• **Document extract**:
BEGIN
I saw a chart last week that caught my attention, and I recreated it below. It shows the market capitalization weight of Chinese and Indian stocks.
Finding historical weights is a little challenging, so my chart shows the year-end weight of the two countries, except in 2024, where I show the market weight as of June 30th, 2024. The picture makes it appear that the last half-year is a complete year.
That modest imperfection in the chart doesn’t hide the big picture trend: Chinese stocks have lost a significant share of the global markets while Indian stocks have gained market share.
While various factors were at play, I don’t think it’s a stretch to say that China’s ‘Zero COVID’ policy was a failure. It’s not a coincidence that their market share peaked in 2020 and has fallen off since then.
Global companies that outsource their manufacturing to China realized that they were overly concentrated in China and broadly decided to find other places to produce goods.
India is one of the primary beneficiaries of this shift, although other countries, such as Mexico, Vietnam, and the Philippines, have also benefited.
India has actively courted foreign investment in electronics, pharmaceuticals and automotive components. The government and private sector have both made significant investments in infrastructure to help facilitate more trade, and the government has implemented several economic reforms to attract investors, including lowering some taxes.
I liked seeing the shift because I felt emerging markets were overly concentrated in China, which comprised 30-40 percent of the broad emerging indexes.
Although China’s poor returns have hurt emerging returns in recent years, I’d rather have a more diversified exposure in emerging markets, especially since our political relationship with China has shifted in recent years.
I’ll be interested to see whether Indian stocks become more valuable than Chinese stocks in the coming years. If the trends continue at the same pace, it won’t be long before that happens.
END
• **Data to examine**:
BEGIN
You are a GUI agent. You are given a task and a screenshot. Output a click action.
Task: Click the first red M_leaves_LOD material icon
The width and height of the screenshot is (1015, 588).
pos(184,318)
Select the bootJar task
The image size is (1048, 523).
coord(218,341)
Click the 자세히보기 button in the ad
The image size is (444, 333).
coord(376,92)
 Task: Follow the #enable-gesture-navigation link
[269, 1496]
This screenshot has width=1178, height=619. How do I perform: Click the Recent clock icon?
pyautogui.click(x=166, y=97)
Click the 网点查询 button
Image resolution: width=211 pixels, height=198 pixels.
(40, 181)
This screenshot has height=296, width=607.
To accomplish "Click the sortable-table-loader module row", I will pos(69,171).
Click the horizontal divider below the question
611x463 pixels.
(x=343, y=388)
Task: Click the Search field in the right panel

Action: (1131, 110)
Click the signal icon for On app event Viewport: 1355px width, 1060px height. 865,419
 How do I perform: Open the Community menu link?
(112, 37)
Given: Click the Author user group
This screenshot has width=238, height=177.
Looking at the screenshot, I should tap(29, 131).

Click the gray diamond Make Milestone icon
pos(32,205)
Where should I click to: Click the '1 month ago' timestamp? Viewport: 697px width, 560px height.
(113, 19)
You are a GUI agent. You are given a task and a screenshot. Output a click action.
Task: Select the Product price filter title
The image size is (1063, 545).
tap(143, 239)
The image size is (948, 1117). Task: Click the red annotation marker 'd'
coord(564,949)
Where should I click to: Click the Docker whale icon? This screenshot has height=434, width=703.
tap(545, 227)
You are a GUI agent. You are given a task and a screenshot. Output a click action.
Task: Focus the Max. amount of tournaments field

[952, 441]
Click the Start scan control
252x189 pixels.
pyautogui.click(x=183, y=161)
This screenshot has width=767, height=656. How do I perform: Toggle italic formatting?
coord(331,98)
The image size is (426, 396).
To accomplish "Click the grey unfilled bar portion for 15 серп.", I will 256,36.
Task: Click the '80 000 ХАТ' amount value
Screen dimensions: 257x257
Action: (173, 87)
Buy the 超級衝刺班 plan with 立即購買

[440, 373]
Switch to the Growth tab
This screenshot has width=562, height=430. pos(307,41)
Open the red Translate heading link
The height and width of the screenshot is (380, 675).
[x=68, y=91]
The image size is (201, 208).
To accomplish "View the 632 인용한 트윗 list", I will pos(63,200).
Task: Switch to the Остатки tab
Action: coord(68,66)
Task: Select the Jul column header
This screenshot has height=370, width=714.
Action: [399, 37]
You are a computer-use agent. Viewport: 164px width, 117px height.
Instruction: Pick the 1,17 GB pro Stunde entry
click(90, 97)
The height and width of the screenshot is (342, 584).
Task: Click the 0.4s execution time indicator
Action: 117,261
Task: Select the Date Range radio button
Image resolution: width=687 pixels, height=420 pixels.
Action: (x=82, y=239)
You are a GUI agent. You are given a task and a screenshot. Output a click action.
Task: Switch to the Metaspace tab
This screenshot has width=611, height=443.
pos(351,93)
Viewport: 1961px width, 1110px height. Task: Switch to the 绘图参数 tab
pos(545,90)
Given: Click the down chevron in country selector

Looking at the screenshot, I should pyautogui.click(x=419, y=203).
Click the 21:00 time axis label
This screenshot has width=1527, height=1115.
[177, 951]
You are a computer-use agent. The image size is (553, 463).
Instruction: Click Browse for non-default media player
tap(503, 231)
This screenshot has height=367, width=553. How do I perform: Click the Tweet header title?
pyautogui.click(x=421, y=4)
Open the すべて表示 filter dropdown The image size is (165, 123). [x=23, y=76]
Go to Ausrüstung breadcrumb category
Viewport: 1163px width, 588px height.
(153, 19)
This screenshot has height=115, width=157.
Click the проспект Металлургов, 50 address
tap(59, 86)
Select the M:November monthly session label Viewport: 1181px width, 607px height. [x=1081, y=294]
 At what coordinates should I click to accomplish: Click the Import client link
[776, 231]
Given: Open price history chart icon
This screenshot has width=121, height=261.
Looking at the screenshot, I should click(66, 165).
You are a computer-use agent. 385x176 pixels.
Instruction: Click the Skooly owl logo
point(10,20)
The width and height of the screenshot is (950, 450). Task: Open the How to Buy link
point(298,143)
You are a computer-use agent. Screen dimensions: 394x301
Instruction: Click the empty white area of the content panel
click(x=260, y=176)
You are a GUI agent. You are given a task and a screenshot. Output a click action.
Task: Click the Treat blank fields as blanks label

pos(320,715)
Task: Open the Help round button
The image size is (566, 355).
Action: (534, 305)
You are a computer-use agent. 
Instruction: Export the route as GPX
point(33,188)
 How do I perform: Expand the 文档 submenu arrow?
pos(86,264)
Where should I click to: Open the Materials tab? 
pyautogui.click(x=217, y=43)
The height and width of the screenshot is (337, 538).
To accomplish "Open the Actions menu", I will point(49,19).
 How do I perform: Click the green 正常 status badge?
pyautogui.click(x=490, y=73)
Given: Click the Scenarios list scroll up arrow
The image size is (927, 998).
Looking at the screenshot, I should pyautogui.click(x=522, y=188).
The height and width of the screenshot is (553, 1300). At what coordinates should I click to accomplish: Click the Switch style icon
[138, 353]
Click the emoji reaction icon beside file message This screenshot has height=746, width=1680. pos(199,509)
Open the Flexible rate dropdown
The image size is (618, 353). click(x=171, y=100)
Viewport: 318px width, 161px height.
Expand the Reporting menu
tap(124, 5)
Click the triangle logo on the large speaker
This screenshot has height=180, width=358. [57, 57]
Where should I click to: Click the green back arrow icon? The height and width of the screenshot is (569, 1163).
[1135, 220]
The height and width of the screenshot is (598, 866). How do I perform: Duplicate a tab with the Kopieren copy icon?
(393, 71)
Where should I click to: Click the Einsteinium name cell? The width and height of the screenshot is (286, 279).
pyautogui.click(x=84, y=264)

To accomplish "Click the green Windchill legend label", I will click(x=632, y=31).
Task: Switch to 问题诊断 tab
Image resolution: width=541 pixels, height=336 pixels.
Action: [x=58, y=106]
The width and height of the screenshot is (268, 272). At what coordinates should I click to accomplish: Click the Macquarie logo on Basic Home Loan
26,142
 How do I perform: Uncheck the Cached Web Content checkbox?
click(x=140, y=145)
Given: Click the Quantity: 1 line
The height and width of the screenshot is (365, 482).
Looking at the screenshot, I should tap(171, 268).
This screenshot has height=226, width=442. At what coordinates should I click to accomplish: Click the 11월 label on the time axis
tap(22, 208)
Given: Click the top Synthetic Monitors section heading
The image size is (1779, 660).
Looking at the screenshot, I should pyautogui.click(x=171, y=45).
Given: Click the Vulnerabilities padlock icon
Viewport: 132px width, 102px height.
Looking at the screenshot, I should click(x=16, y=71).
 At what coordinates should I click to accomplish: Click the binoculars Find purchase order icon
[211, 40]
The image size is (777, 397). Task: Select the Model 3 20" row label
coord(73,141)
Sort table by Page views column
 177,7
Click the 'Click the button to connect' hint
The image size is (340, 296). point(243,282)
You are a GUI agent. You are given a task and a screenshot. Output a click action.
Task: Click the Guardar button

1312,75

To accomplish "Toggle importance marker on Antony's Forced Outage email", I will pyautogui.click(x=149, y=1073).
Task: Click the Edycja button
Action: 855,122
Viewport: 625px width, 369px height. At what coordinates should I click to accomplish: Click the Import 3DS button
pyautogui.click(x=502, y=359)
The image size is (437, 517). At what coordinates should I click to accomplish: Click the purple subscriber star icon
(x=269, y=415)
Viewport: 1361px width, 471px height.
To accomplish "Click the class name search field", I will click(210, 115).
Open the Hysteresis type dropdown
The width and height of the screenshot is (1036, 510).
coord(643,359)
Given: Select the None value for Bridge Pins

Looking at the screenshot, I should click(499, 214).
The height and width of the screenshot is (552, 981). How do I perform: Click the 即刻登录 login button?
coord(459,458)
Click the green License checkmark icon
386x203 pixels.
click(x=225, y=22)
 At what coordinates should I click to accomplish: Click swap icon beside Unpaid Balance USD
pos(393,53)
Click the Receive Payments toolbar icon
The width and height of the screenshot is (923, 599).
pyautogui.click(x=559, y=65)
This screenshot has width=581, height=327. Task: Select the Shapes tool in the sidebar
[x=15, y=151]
END
• **Exercise tasks**:
A. List every country named in the commentary on Chinese and Indian stock market weights.
B. Answer these from the commentary on Chinese and Indian stock market weights:
(i) As of what date does the chart show the 2024 weight?
(ii) In what year did China's market share peak?
(iii) What share of the broad emerging indexes did China comprise?

• **Answers to the tasks**:
A. China, India, Mexico, Vietnam, the Philippines

B.
(i) June 30th, 2024
(ii) 2020
(iii) 30-40 percent